Before we get started, I would suggest that you setup Docker volume for your /profile/logs directory in the Store, Search, and Transaction containers so that you synchronize these files outside of your containers. This will prevent data loss if the container was ever to crash or be shut down. For example, I format my docker volume configuration in my yml file to organize these directories under /opt/logs/ based on container name:
Now that you have your Docker volumes setup to organize your logs and performance data outside of your containers, let's start with setting up Java Health Center.
Java Health Center
Java Health Center is a great tool for collecting regular thread dumps as well as other performance metrics such as CPU/heap utilization during this period of data collection. Java Health Center has low overhead, so we have provided functionality OOTB to setup Java Health Center automatically. To enable Java Health Center for your environment, simply set ENABLE_HEALTH_CENTER=true in your container's environment variables, and after the container is started up, you will start generating HCD files containing the Java Health Center data inside of /profile/logs/healthcenter directory in your container. After waiting some time, you will see HCD files generated in this directory, which will also be synchronized to your Docker volumes specified directory:
root@ericscott:/opt/logs/search-app/healthcenter# ls -l
For reference, here are the default configurations used for Java Health Center:
If you want to modify these configurations, you can instead apply your own Java Health Center configurations to jvm.options through Dockerfile commands. With the HCD files, you can upload them to the WebSphere Commerce Health Center Report tool for a generated report that parses out this information into graphs and tables for easy review. Java Health Center is a good starting point for automated data collection, but we should now look into enabling verboseGC for garbage collection analysis.

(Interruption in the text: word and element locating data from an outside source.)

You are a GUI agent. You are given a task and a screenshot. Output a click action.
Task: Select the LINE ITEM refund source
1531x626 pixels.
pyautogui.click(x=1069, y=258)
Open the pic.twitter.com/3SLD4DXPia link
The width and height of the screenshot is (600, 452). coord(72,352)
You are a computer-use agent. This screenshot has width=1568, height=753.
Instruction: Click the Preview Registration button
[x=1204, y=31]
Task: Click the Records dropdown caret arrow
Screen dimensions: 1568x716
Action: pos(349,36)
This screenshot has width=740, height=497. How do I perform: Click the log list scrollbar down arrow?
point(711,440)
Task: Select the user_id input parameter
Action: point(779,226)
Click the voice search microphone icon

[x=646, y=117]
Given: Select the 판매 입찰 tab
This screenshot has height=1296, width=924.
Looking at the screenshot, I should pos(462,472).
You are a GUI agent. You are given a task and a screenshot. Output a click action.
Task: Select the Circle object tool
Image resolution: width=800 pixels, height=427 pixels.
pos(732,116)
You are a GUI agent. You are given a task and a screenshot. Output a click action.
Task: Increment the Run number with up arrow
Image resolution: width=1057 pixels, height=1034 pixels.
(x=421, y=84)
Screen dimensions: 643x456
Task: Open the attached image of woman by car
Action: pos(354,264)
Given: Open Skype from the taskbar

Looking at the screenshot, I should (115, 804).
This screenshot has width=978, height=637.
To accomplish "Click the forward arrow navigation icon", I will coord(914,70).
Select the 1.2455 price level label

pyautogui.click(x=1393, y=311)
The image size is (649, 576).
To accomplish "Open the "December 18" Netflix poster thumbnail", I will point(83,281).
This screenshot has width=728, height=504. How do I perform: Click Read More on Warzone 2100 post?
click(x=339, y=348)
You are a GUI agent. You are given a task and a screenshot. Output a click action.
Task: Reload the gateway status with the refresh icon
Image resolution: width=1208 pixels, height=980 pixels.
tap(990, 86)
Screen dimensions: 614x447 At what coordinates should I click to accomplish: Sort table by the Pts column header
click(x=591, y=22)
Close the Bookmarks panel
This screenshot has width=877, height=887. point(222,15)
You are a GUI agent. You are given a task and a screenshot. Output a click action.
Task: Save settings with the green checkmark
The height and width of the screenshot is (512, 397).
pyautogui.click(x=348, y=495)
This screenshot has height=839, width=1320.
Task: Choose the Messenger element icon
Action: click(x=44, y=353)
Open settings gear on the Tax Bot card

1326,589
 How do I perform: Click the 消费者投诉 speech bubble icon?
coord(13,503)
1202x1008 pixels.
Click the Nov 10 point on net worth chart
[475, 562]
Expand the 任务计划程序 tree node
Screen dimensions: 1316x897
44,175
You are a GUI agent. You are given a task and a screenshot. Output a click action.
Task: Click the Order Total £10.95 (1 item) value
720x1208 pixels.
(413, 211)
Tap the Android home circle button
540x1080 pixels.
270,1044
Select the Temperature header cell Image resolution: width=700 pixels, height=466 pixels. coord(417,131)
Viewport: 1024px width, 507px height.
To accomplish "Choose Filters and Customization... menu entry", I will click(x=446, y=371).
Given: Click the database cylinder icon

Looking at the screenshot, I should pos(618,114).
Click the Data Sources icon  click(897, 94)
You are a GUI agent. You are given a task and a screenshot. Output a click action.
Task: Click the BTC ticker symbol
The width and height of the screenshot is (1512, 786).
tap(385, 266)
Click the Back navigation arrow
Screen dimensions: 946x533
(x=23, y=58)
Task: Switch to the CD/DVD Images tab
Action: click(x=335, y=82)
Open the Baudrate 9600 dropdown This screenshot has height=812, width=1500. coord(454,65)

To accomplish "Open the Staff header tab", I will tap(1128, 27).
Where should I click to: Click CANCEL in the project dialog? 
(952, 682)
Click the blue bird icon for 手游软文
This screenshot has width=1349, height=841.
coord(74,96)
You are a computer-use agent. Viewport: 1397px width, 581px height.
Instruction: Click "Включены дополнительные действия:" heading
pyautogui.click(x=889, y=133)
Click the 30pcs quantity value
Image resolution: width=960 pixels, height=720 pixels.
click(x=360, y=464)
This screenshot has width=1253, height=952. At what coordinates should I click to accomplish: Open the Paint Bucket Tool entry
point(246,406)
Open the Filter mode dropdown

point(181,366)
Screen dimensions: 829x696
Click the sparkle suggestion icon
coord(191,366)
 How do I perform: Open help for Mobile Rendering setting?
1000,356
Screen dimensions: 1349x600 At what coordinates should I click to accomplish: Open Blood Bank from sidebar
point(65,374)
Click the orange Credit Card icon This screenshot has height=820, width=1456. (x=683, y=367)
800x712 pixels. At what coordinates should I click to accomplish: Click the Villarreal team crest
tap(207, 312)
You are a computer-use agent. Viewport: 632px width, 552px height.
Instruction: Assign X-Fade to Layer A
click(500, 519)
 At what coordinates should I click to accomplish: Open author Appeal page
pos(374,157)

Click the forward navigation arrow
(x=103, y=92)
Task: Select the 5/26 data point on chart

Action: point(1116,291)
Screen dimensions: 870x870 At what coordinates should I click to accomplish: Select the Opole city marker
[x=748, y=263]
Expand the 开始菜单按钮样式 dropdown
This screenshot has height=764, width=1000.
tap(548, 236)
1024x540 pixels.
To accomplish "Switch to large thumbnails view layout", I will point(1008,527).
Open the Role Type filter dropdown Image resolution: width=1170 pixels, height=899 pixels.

verboseGC is another great tool for RCA by logging additional information about garbage collection. To enable verboseGC, you can configure your Dockerfile to include instructions to append verboseGC configurations to jvm.options:
After building your updated image through docker build and starting up a container using this updated image, you will start generating verboseGC files in /profile/logs/ with date and time included in the filename to quickly find the appropriate verboseGC logs. These files will also be synchronized to your Docker volumes specified directory:
root@ericscott:/opt/logs/search-app/# ls -l
Now that you have both Java Health Center and verboseGC setup, you will be better prepared to quickly perform RCA should an outage occur. Let us know in the comments below if you have any additional settings in place for passive collection of performance data in your Commerce v9 environment!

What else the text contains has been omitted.